Using a zine to capture the “coronavirus zeitgeist” of creatives in lockdown

Bleached sees more than 40 designers and artists muse on their lives during the coronavirus pandemic.

A zine which aims to capture the “coronavirus zeitgeist” has been launched by graphic designer and RCA graduate James Sanderson.

Bleached is a compilation of submissions from more than 40 creatives from across the industry, each musing on their own personal experience of life in lockdown.

“It was very hard to just stand idle”

The project began back in March, when the UK was first placed under lockdown to stop the spread of the coronavirus pandemic. Sanderson tells Design Week that he and some long-time creative collaborators had found their workloads drying up and “no one had much of an idea of what to do with themselves, apart from watching rolling news”.

“It started with us throwing some ideas back and forth over the web,” he says. “At the beginning of lockdown it was really about just finding something to do – I think a lot of other creative people will empathise with the fact that it was very hard to just stand idle.”

From a pool of ideas, Sanderson settled on Bleached. It was “a natural progression”, he says, which helped to pass the time, keep brains working and also force himself and collaborators to “continue socialising”.

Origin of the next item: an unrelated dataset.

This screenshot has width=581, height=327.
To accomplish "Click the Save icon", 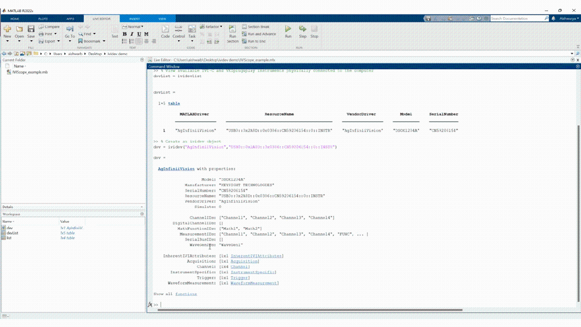I will pyautogui.click(x=31, y=30).
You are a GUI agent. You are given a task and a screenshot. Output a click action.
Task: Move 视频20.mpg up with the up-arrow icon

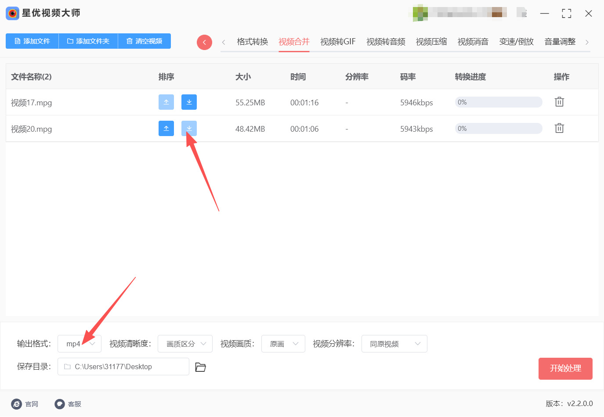(x=166, y=128)
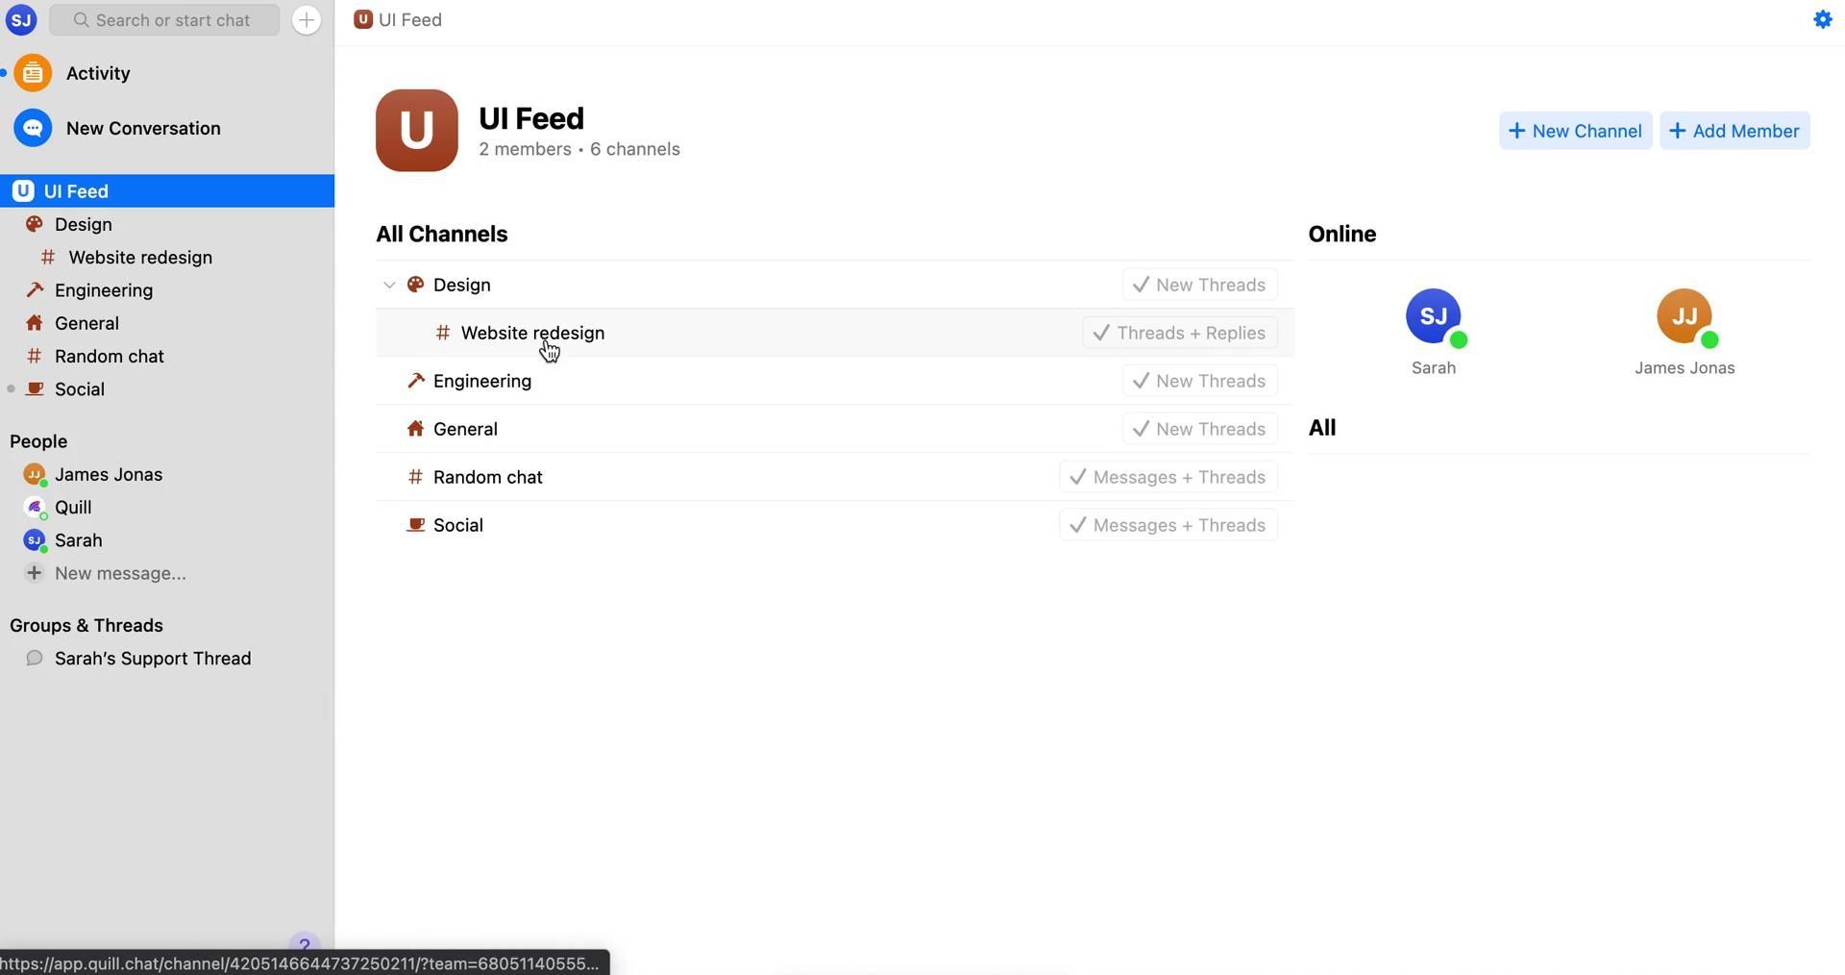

“I didn’t want people to overthink”

The process of compiling the zine took around three months, he says. Throughout lockdown, Sanderson approached a variety of people for input into Bleached, each time giving contributors around two weeks to create a piece that represented their experience of the pandemic.

“I didn’t want people to overthink their contributions too much, which is why I kept lead times very short,” he says. “Things are continuously changing, and so fast, I wanted responses to be a quickfire account of their life in that moment.”

The end result contains pieces of writing, graphic design and art, and even sculpture work. It also contains a foreword and submission from Adrian Shaughnessy, graphic designer and co-founder of the arts-focused publishing imprint Unit Editions. Sanderson says it is a “good cross-section of experiences”.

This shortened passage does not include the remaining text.